Lohnverhandlungen: Von New Pay lernen

In Sachen Kommunikation ist also viel Luft nach oben. Aber bei unteren Lohngruppen nützt jegliche Erklärungslyrik wenig. Menschen mit niedrigem Einkommen leiden besonders unter dem Preisanstieg. Wer Mindestlohn bezieht, erhält zwar seit Oktober 12 Euro Gehalt pro Stunde. Was Anfang des Jahres noch passabel erschien, erweist sich nun als Existenzfrage. Wer am unteren Ende der Lohnkette steht, kauft sowieso die günstigen Produkte – da gibt es keinen Puffer. Deshalb ist die übliche Praxis von Lohnverhandlungen ein Problem: Die prozentuale Anhebung des Gehalts über alle Lohngruppen hinweg gilt als gesetzt.

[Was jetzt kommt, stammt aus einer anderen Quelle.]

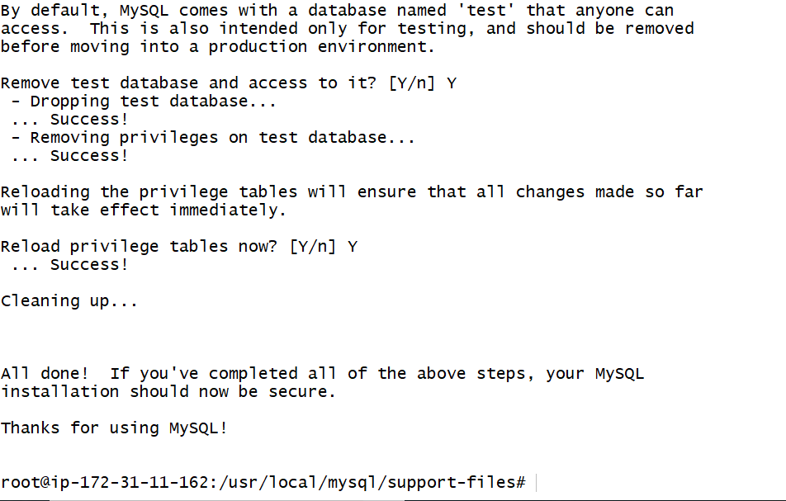Click the "All done!" text

(x=44, y=374)
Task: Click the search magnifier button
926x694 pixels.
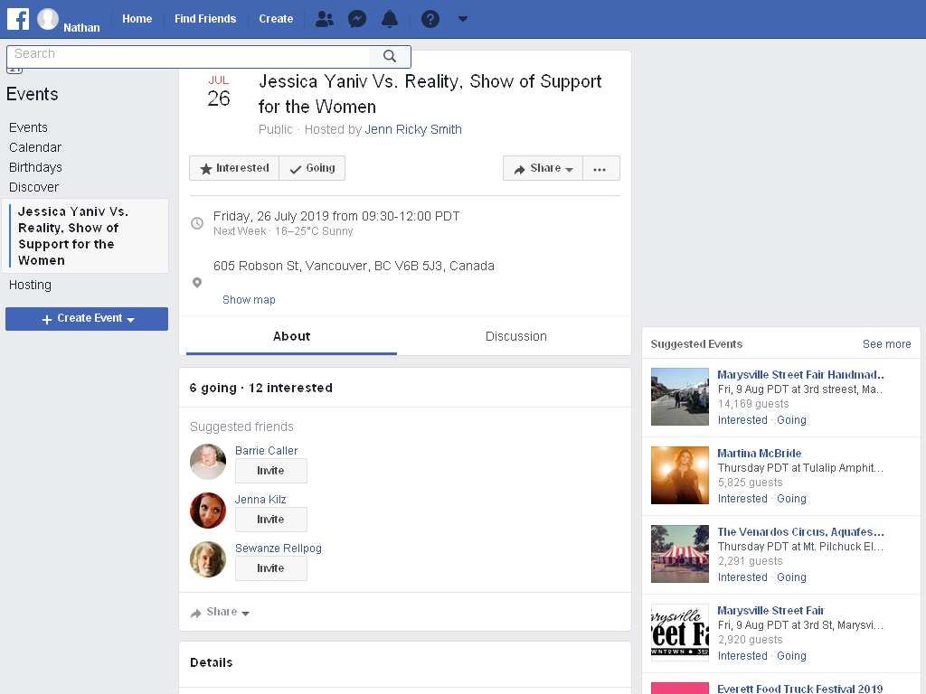Action: (389, 56)
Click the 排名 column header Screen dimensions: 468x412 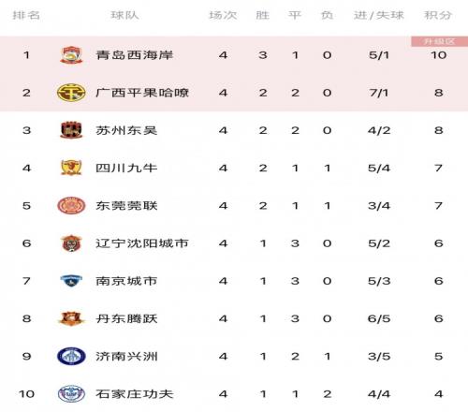[26, 15]
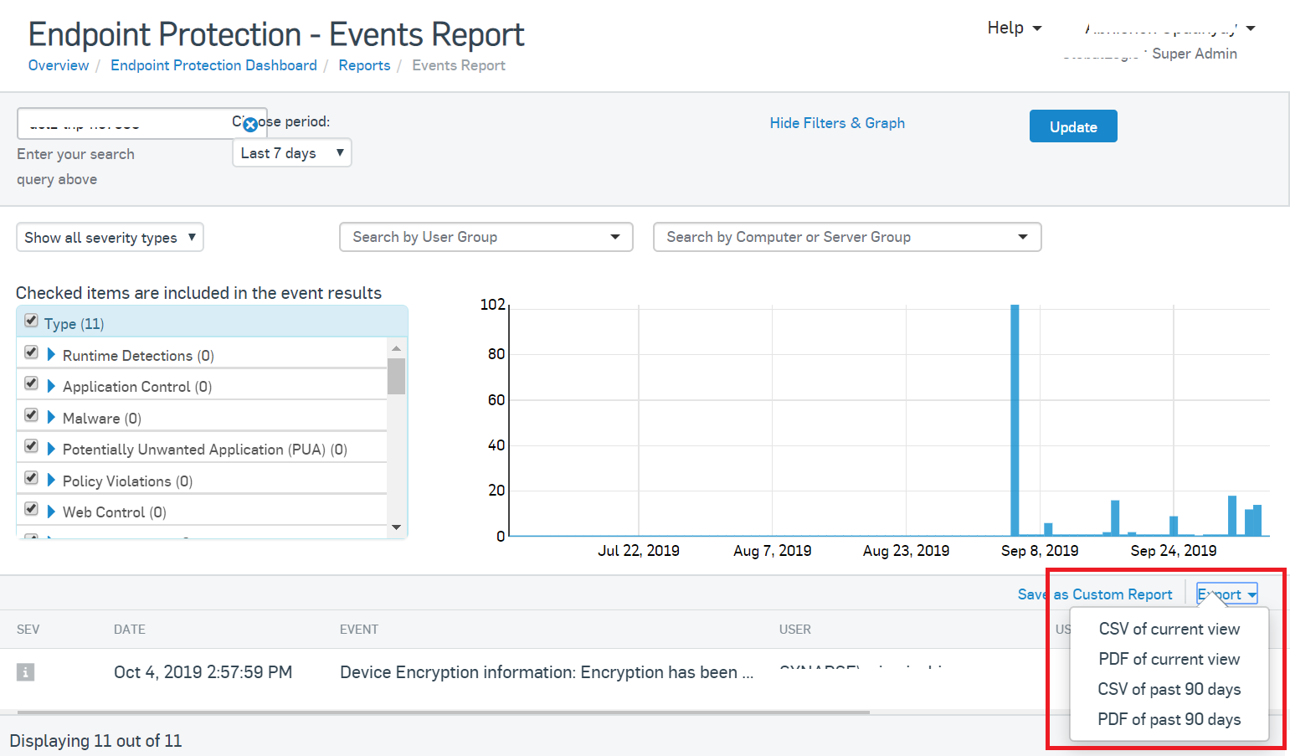The height and width of the screenshot is (756, 1290).
Task: Click Hide Filters & Graph link
Action: 836,123
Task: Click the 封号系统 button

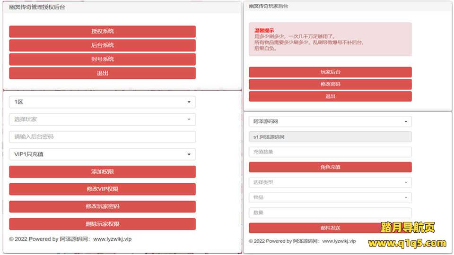Action: tap(102, 60)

Dadurch öffnet sich die Gehaltsschere weiter, die Gering-Verdienenden werden abgehängt – ein Pulverfass in politischen Krisenzeiten.

Wie das anders laufen könnte, zeigen einige Unternehmen der "New-Pay-Szene". Sie erhöhen beispielsweise das Gehalt um einen Festbetrag in gleicher Höhe für alle Beschäftigten – egal, wie hoch ihr Grundgehalt ist. Oder staffeln das Gehaltsplus: Das untere Einkommensdrittel bekommt deutlich mehr als die Mitte und das einkommensstärkste Drittel. So ist die Inflation auch eine Chance: Ordentliche Lohnerhöhungen sind gut, wenn sie die bekommen, die sie am nötigsten brauchen.